Des ambitions sonores qui, fatalement, sont souvent communes et faciles à identifier à travers ces 14 morceaux. Cette « communauté » se réfère le plus souvent à deux pôles, deux idéaux, pas forcément éloignés ni opposés, mais qui ne se côtoient et se mélangent qu’occasionnellement. D’une part, cette envie de sauvagerie, d’énergie vive représentée par un garage punk brut, rythmé, parfois expéditif. D’une autre, une aspiration à la liberté, artistique et créative, qui garantit une dimension plus expérimentale et synthétique, aux influences tantôt new wave, tantôt indescriptibles. 

Ces deux tendances ne se croisent pas toujours. Certaines formations optent pour une approche garagesimple et n’en démordent pas. Barno Koevoet (Bruges), avec l’expéditif Dating Sucks, Easy Ego et son vibrant Horse Power ou le Punk féminin de Brorlab (Anvers) en sont de bons exemples. Mais les essais les plus remarquables dans ce rayon restent ceux de Warm Exit et Purrses. Les premiers mettent de l’eau dans leur vin avec Middle Age Cyborg Fucka, bien plus posée et détaillée que les extraits de leur dernier EP. Plus de place y est laissée aux claviers qui donnent au morceau une ambiance sci-fi étrange. Purrses propose le plus gros hit potentiel de la compil sur Hey Girl, avec un rock garage énergique déjà paru sur leur premier EP Wrong Tide, et dont le rythme infectieux reste en tête.

Le plaisir de créer 

Signal 30 de Swamps crée, quant à lui, un chemin entre l’énergie punk et la froideur synthétique à base d’electro-punk insidieux, dans une veine très Alan Vega/Suicide. La chanson progresse lentement, plusieurs éléments venant se rajouter aux percussions squelettiques. Plus loin, les anversois Bontridders proposent une dream-synthpop rêveuse et mélodique tout droit sortie des 90’s (Digital Girl). Plus redevable à la décennie précédente, Praha de Lenny Pistol fascine par son synthé hypnotique et ses grosses percussions. 

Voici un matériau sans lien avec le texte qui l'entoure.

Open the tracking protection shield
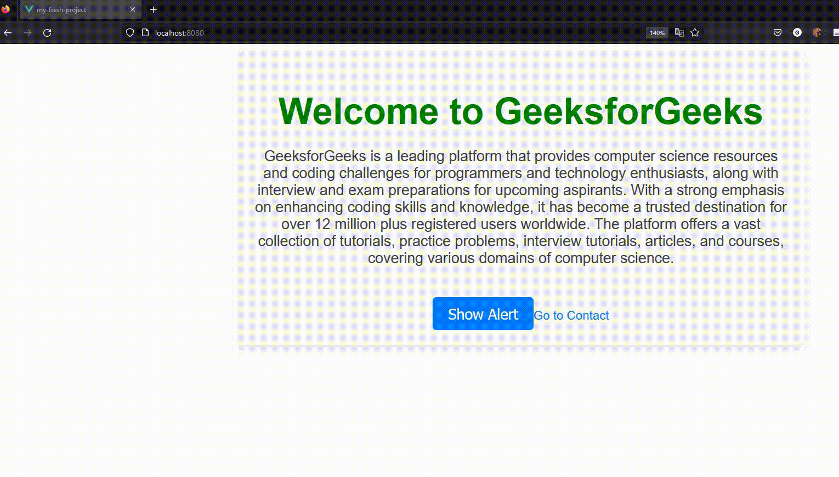Viewport: 839px width, 477px height. [130, 33]
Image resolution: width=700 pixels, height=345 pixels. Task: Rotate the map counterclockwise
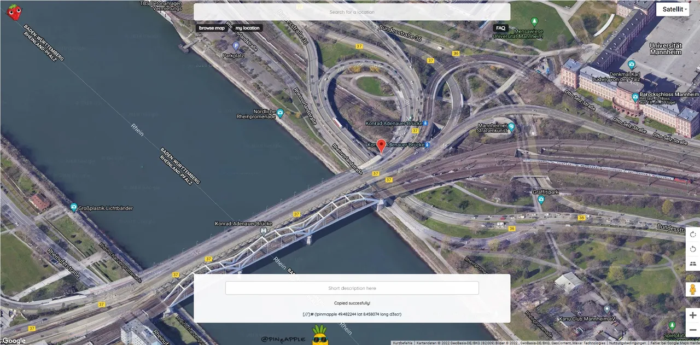click(x=693, y=249)
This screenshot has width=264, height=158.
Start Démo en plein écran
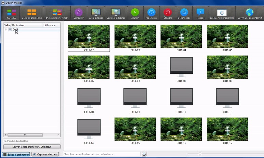click(32, 14)
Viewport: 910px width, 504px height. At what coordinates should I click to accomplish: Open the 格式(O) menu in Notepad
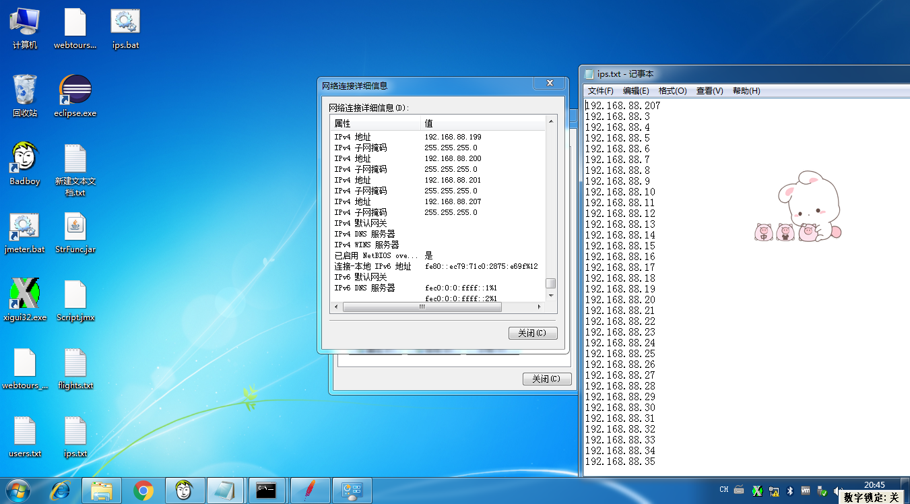(674, 90)
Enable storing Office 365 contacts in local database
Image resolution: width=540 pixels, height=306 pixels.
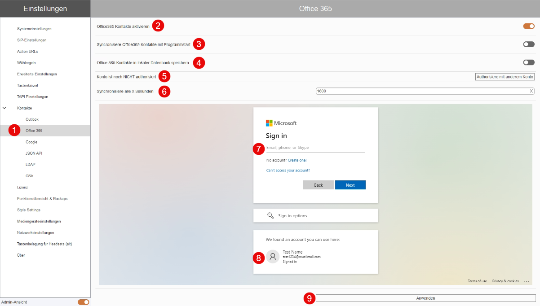pyautogui.click(x=529, y=62)
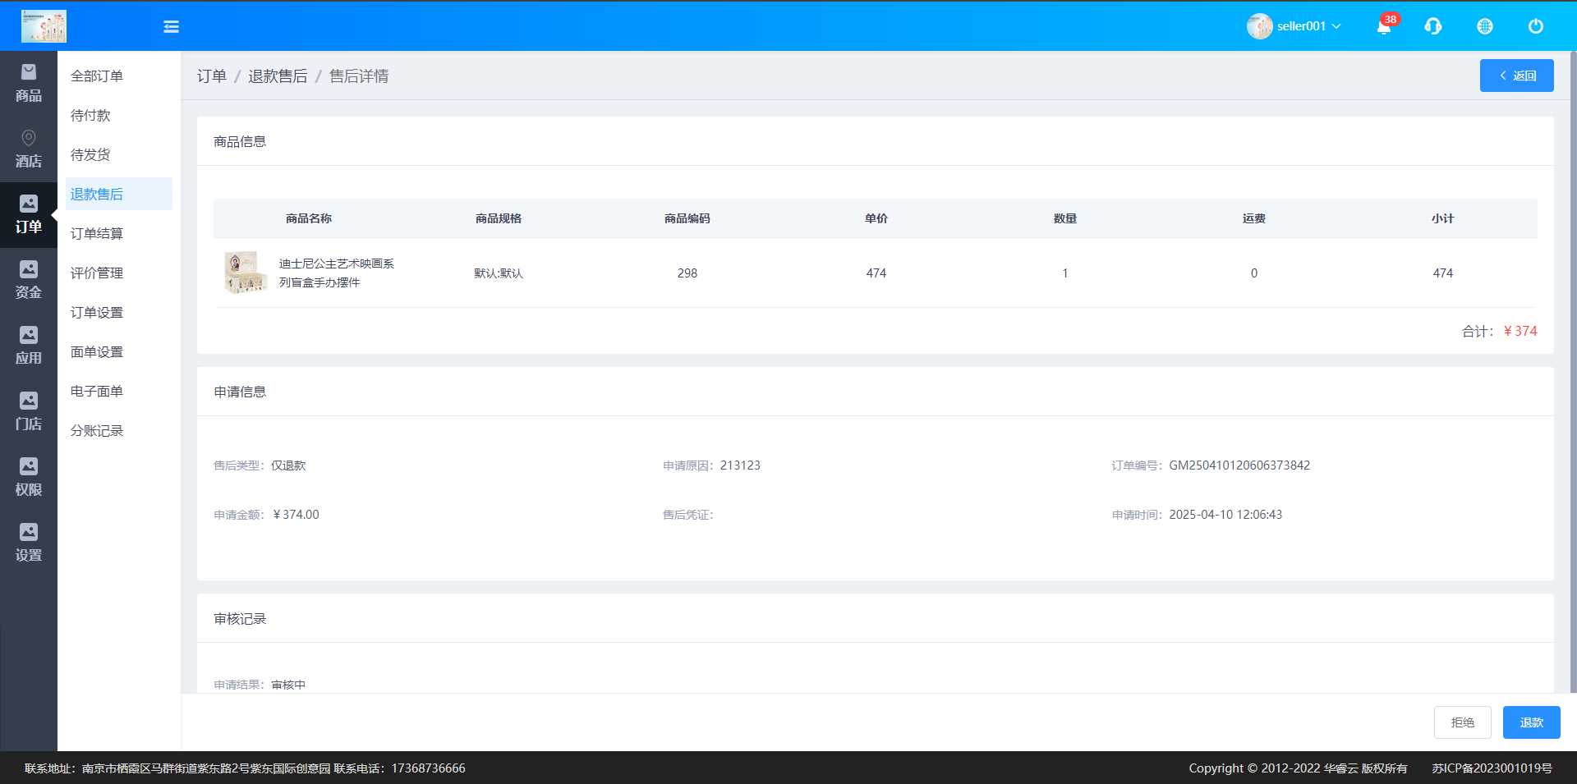
Task: Go to the 资金 sidebar section
Action: (x=29, y=281)
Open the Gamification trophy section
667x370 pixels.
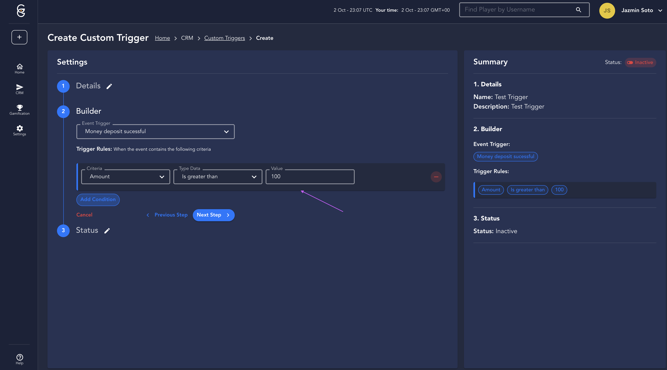[x=19, y=110]
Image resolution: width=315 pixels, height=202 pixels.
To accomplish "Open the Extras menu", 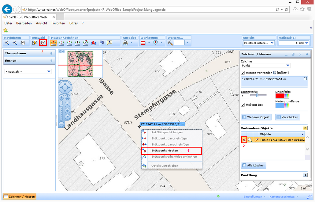I will coord(73,23).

D’autres artistes en profitent pour sonder différentes formes, de la psyché cold de Magic Max à la valse déglinguée et entomique de Hjarntvzrrr. Niveau expérimental, cependant, deux compositions se démarquent du lot. D’abord, la funky Upon Their Screams de Gut Model, qui réinvente en mode lo-fi la rencontre entre Eno et Talking Heads. La deuxième partie de la chanson, très réussie, évoque particulièrement ce que le compositeur ambient pouvait faire sur ses premiers albums pop/rock. Les percussions de Love Birds de J3m3i semblent quant à elles puiser dans les mêmes influences, mais la composition se démarque ensuite très vite : cris angoissés, cœurs féminins et claviers barrés y vivent leur propre vie. Un des moments les plus créatifs et imprévisibles de cette compilation. 

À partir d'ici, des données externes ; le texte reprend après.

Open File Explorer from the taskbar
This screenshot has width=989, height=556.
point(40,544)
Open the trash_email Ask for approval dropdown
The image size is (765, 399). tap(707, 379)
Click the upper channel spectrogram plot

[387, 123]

De Jus de Plaisir, on retiendra donc l’image d’une scène soudée – voir consanguine, comme le remarquent les notes de la cassette – mais étonnamment variée en termes de sons et d’influences. Si bien qu’il est facile d’oublier qu’il y a souvent les mêmes têtes derrière ces différents projets punk, garage, psyché et électroniques. Seul l’amour et le plaisir de la création artistique nourrit cette communauté, et c’est ce plaisir qu’elle essaie de nous communiquer à travers cette bien nommée compilation. De quoi laisser le mot de la fin à Destination Superbe, qui clôture la compile avec cette phrase englobante : « Mais au moins les gens ils sont contents et ça ça fait plaisir hein ! ».